Mudvayne Singer Chad Gray: “My Therapy Is Writing Those Thoughts Down and Creating and Connecting”
“I haven’t really spoken about it yet ’cause I’m not one for a bunch of fucking fanfare. But I haven’t even posted or done anything, but I’ve been sober now for two years. I just passed my two-year mark. The last day of tour [in late August] was my two years. And I just didn’t make any — I haven’t told anybody. I haven’t really gone to the wire and been, like, ‘Hey.’ ‘Cause I don’t want a bunch of people to go, ‘Fucking great, man’; I don’t need all that. It’s been two fucking years.

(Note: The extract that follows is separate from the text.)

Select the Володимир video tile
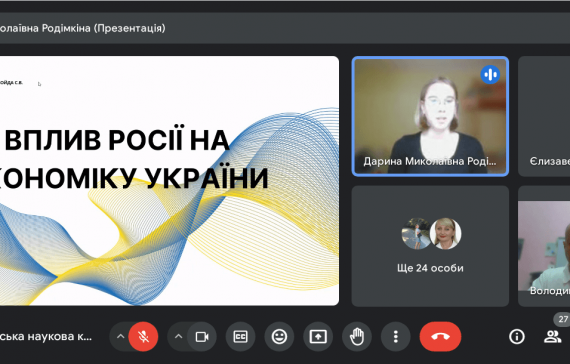570x364 pixels. 544,246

“You wanna think that when you quit drinking and shit — ’cause I was insane; I was a madman. I drank and I was volatile and I was fucking crazy as fuck and not a great drinker. I was just an asshole. I was just crazy — period. And I just got fucking fed up with that dude. I quit to try to help myself and to be a better me and to live a better life, and it just doesn’t work that way. You wanna think that you stop doing shit like that and all the voices get quiet, and it’s, like, dude, they’re screaming. And everything becomes more amplified — all the feelings, all the emotions, all the depression, all the fucking shit, you know.”

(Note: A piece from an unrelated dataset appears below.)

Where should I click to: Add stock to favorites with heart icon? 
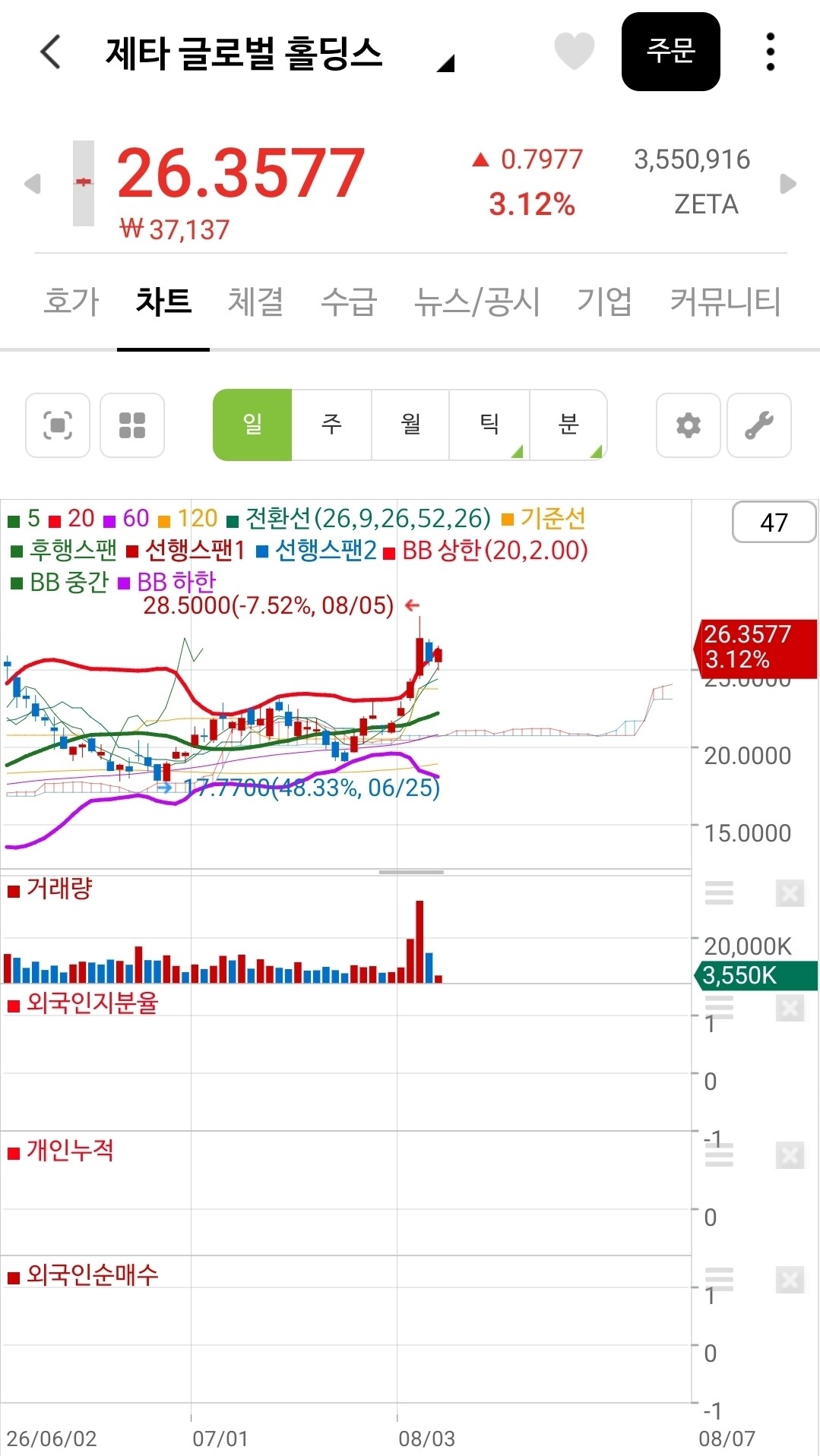pyautogui.click(x=574, y=52)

Gray acknowledged that quitting drinking isn’t the only work he’s done on himself and he understands that he has a lot of self-improvement left to do. Those changes, he says, come partially from working out his demons onstage and knowing that Mudvayne’s music is meaningful to fans.
“I’ve done so many things in my life to try to figure it out and be better. Am I better today than I was yesterday? I hope so. I assume I am. Am I better today than I was two years ago? Absolutely. I know that for a fucking fact. But I still have a lot of work to do on myself and I still have a lot of therapy to do on my own. And my therapy is writing those thoughts down and fucking creating and connecting. It helps me to be open and to be honest knowing that I’m going to connect with someone and knowing that I’m gonna help someone. And that’s the reason that I want to continue to write music. My biggest thing is that — the connection that I know that I’m gonna make with someone. And that’s my inspiration. And that’s my muse.”
Addiction is no joke, so it’s great to hear Gray talking positively about his sobriety.